Apesar de os fagócitos mamários terem origem sanguínea, estudos demonstraram que eles podem ter sua capacidade fagocítica comprometida, em relação àqueles presentes na circulação sanguínea, por conta da fagocitose da gordura e caseína (PAAPE et al., 2003) e da curta meia-vida, levando à redução do burst respiratório e morte por apoptose (MEHRZAD et al., 2001), entretanto pouco se sabe ainda sobre a atividade funcional dessas células na secreção colostral, uma vez que a obtenção celular é prejudicada pela presença abundante de debris, gordura, proteínas e partículas autofluorescentes (GOMES et al., 2014; MEGANCK et al., 2014), além da baixa viabilidade (GODDEN et al., 2012).

Dessa forma, considerando a susceptibilidade da glândula mamária aos coliformes no período periparto, associada à escassez de pesquisas envolvendo a atividade funcional das células do colostro bovino, este trabalho avaliou a fagocitose da bactéria E. coli pelos fagócitos do sangue e do colostro de vacas hígidas da raça Holandesa.

Para a pesquisa foram usadas 22 fêmeas bovinas hígidas da raça Holandesa, primíparas e multíparas (segunda a quarta lactação), acompanhadas na primeira ordenha pós-parto para a colheita das amostras de colostro. Inicialmente, ­realizaram-se a antissepsia com solução clorada e secagem dos tetos com papel toalha individual. Foram colhidas alíquotas de 400 mL de colostro por quarto mamário diluído em 400 mL de solução salina tamponada refrigerada (PBS). A segunda alíquota da secreção mamária foi obtida em frascos estéreis, após prévia limpeza e desinfecção dos tetos com álcool 70%.

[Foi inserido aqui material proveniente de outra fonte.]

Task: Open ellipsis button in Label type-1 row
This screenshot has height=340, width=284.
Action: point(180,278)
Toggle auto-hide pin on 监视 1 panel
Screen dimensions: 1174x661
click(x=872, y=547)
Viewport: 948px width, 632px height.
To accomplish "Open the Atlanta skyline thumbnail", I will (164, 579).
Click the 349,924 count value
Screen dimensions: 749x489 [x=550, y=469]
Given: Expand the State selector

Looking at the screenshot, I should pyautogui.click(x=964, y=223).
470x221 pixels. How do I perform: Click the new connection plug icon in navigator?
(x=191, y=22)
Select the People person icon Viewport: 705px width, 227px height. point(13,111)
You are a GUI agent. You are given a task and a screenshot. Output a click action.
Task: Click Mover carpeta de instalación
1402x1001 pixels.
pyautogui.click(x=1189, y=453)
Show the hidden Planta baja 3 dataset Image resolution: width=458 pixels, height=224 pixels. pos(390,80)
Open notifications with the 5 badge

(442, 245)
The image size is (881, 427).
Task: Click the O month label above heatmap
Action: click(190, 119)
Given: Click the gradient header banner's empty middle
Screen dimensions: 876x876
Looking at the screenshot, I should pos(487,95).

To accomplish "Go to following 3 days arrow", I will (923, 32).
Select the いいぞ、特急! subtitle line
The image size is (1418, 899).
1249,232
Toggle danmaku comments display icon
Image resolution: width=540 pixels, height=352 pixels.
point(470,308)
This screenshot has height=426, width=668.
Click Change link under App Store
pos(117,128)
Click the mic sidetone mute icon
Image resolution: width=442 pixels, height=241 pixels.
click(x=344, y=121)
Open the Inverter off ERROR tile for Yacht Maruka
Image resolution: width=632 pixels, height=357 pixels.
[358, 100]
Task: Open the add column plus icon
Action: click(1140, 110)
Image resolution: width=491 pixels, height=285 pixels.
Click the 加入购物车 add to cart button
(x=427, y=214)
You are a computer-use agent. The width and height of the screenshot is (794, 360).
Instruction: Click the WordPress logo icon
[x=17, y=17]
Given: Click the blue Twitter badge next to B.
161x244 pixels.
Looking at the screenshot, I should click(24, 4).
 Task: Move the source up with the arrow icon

Amostras de sangue foram obtidas imediatamente após a primeira ordenha pós-parto, por punção da veia jugular, utilizando-se sistema de colheita a vácuo e tubos contendo heparina sódica (1.000 UI).

As amostras foram encaminhadas ao laboratório acondicionadas em caixas térmicas e imersas em gelo triturado.

A segunda alíquota de colostro foi semeada em placas de Petri com meio de ágar sangue de carneiro (5%) mantidas a 37ºC por 24 a 72 horas (NATIONAL MASTITIS COUNCIL, 1999). As amostras que apresentaram crescimento bacteriano positivo foram excluídas desta pesquisa, levando-se em conta apenas o fator periparto como variável.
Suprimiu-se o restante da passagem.